これに伴い、気象庁が行う大地震後の情報発表内容に変更が生じたことから、現在各コンテンツの改訂作業を進めているところです。作業完了まで今しばらくお待ちください。

余震の性質

余震とは何ですか?

 比較的大きな地震が発生すると、その近くで最初の地震より小さな地震が続発します。この最初の大きな地震を本震、その後に引き続き起こる地震を余震といいます。 また、このような地震活動のパターンを「本震-余震型」といいます(注)
 震源が浅い大きな地震は、ほとんどの場合、余震を伴います。

注:地震活動のパターンには「本震-余震型」の他に、「前震-本震-余震型」と「群発的な地震活動型」があります。「前震-本震-余震型」は、本震-余震の地震活動に先行して本震よりも小さな規模の地震活動(前震)がみられるパターン、「群発的な地震活動型」は、目立って大きな地震はないものの、地震活動が激しくなったり穏やかになったりしながら、一定期間続くというパターンです。


 下の図1から図3は、平成16年(2004年)新潟県中越地震の本震と余震を示したものです。

平成16年(2004年)新潟県中越地震の余震活動(広域図)

図1 平成16年(2004年)新潟県中越地震の余震活動(広域図)
2004年10月23日から2005年4月22日までに発生した地震の震央を示している。○の大きさは地震の規模(マグニチュード)の違いを示す。
中央の四角い枠の中で多くの地震(余震)が起こっているのが分かる。


平成16年(2004年)新潟県中越地震の余震活動

図2 平成16年(2004年)新潟県中越地震の余震活動
左の図(震央分布図)は、図1の四角い枠内で発生した余震の震央の分布を示している。余震はある一定の広がりの中(余震域)で発生しているのが分かる。
右の図(地震活動経過図)は、横軸が時間、縦軸が地震の規模(マグニチュード)を示し、個々の縦の棒を見ると、いつどれほどの規模の地震が発生したかが分かる。
また、積算回数を示す線が描かれている。線の傾きは時間とともに徐々に小さくなっており、余震の発生回数が時間とともに減っていくのが分かる。

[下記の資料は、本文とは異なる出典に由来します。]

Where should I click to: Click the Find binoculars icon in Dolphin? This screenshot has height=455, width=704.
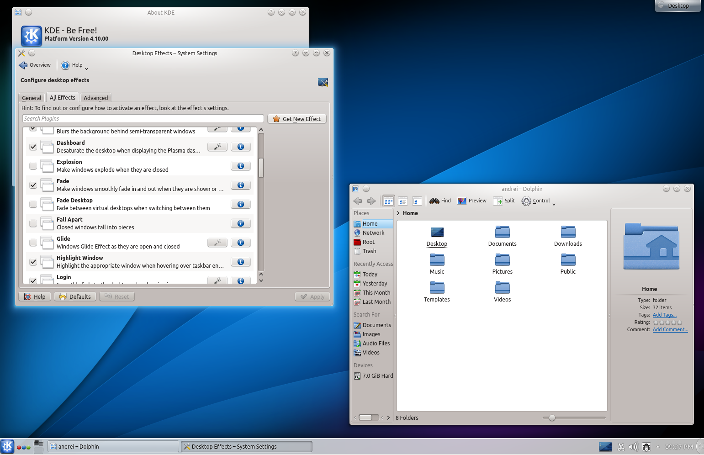434,201
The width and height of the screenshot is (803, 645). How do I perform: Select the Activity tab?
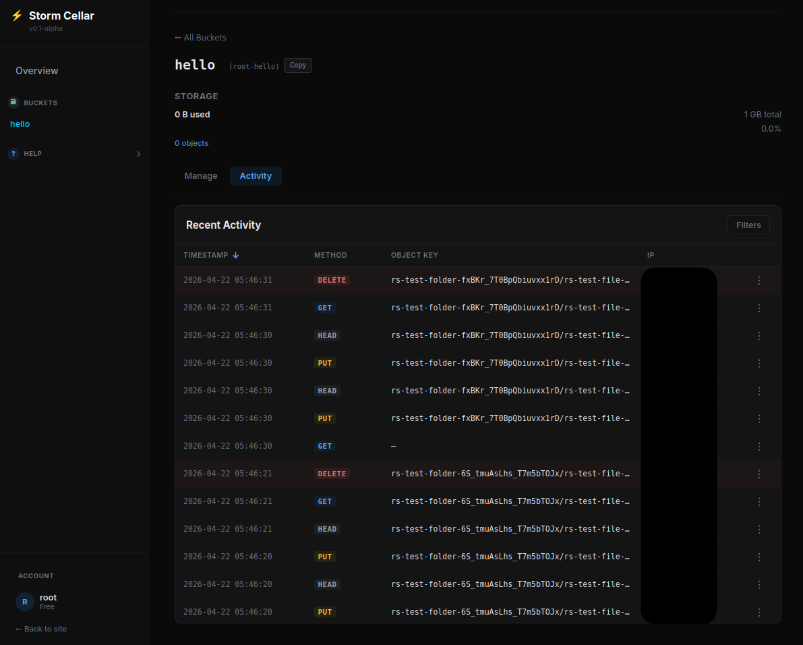tap(256, 176)
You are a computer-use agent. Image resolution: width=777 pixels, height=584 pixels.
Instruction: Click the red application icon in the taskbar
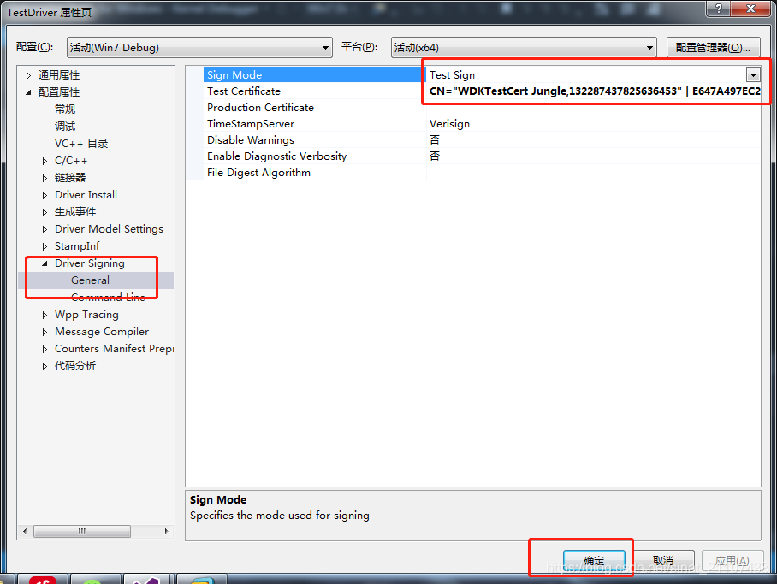click(x=42, y=579)
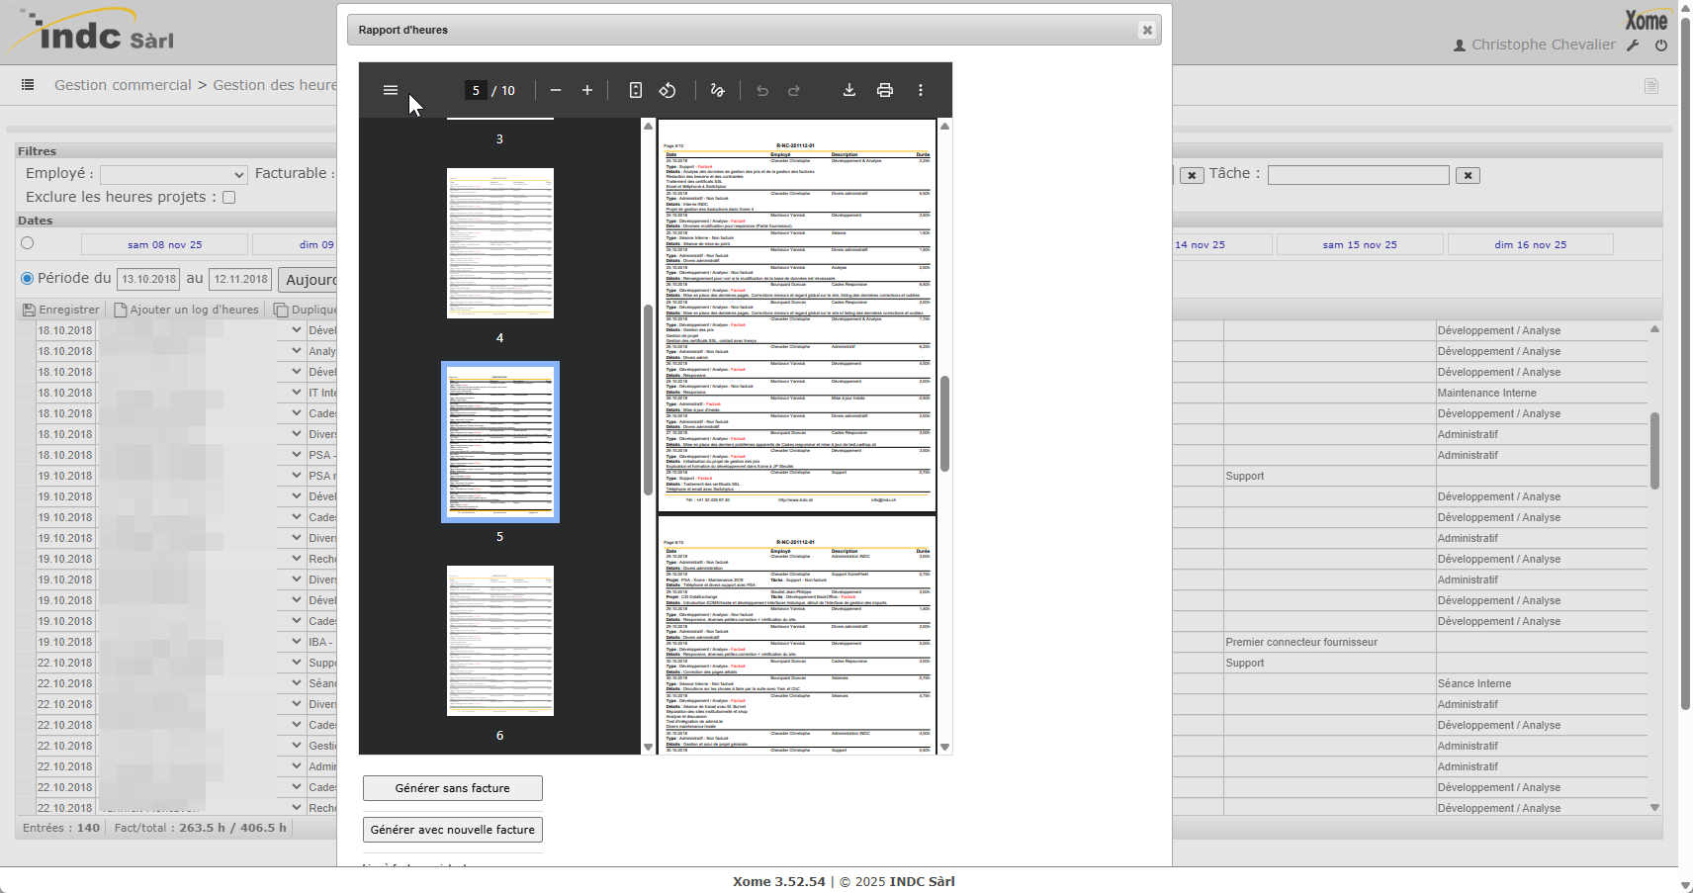This screenshot has width=1693, height=893.
Task: Click the fit to page icon
Action: (x=636, y=90)
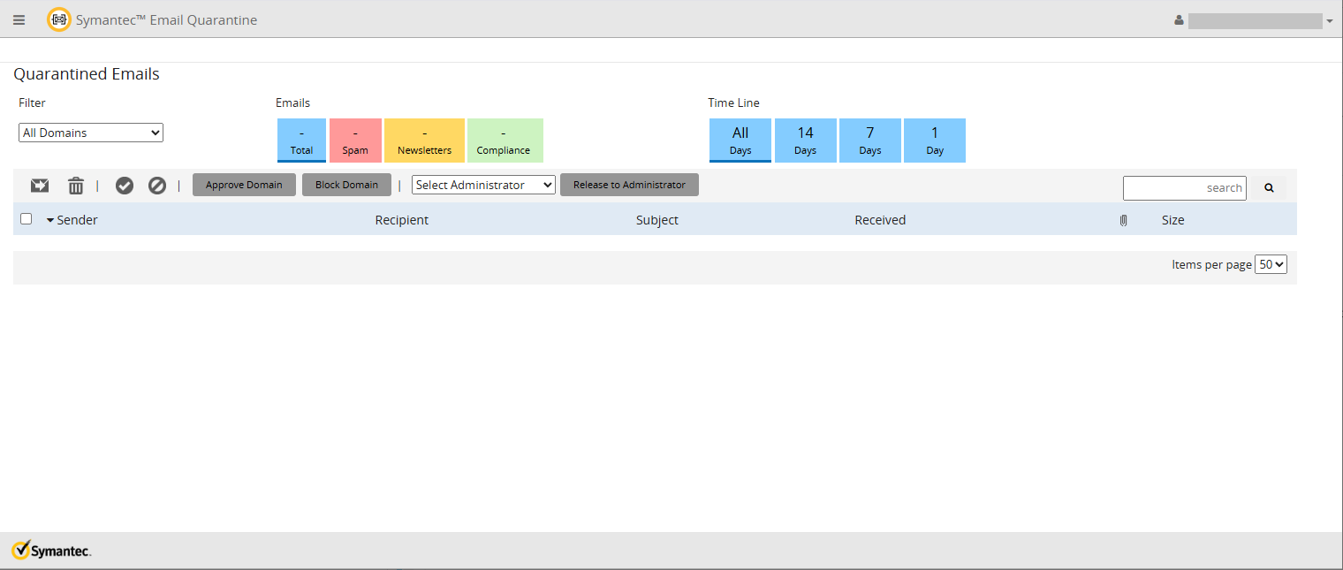The width and height of the screenshot is (1343, 570).
Task: Open the All Domains filter dropdown
Action: 91,133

平成16年(2004年)新潟県中越地震の余震活動の推移を示すアニメーション

図3 平成16年(2004年)新潟県中越地震の余震活動の推移
2004年10月23日から2005年4月22日までに、図2と同じ範囲で発生した余震をアニメーションで表示した。アニメーション中、ひとつ前の画面で示した時刻以降に発生した地震を赤で示している。
本震発生直後には余震活動が活発であり、活動が徐々に収まっていく様子が分かる。

余震域とは何ですか?

余震の起きる場所を余震域といいます。
本震発生後から1日程度までの余震域は、本震で破壊された領域(震源域)とおおむね一致しますが、余震域はその後だんだんと広がっていく場合があります。
例として、平成16年(2004年)新潟県中越地震における余震域はこのページの図2を、余震域が広がる様子は図3をご覧ください。

なぜ余震が発生するのですか?

本震の発生により岩盤が不安定な状態になり、それを解消するために余震が発生すると考えられています。

余震にはどのような性質がありますか?

余震には次のような性質があります。

[1]余震の数は本震直後に多く、時間とともに次第に少なくなっていきます。
10日目に1日目の約10分の1に減り、100日目には約100分の1になります。
減衰の仕方は、本震直後は急激ですが、徐々に緩やかになります。
本震から10日後には直後の10分の1ですが、その後10日経過しても、その2分の1にしかなりません。余震がいつまでも続くといった印象を持つのはこのためです。
また、本震のマグニチュードが大きいと、余震が収まるまでの期間が、一般的には長くなります。

[2]規模が大きい余震は少なく、規模が小さい余震は多く発生します。
マグニチュードが1つ大きくなるごとに、余震の起きる回数が約10分の1になります。

[3]大きな余震による揺れは、場所によっては本震の揺れと同じ程度になることがあります。
1997年3月26日の鹿児島県薩摩地方の地震(マグニチュード6.6)では、4月3日に最大余震(マグニチュード5.7)が発生、同県川内市では、ともに震度5強の揺れとなりました。また、平成15年(2003年)十勝沖地震(マグニチュード8.0)では、約1時間後に最大余震(マグニチュード7.1)が発生、浦河町ではともに震度6弱の揺れとなりました。
これは本震と比べて余震の方がより近い場所で起きたためです。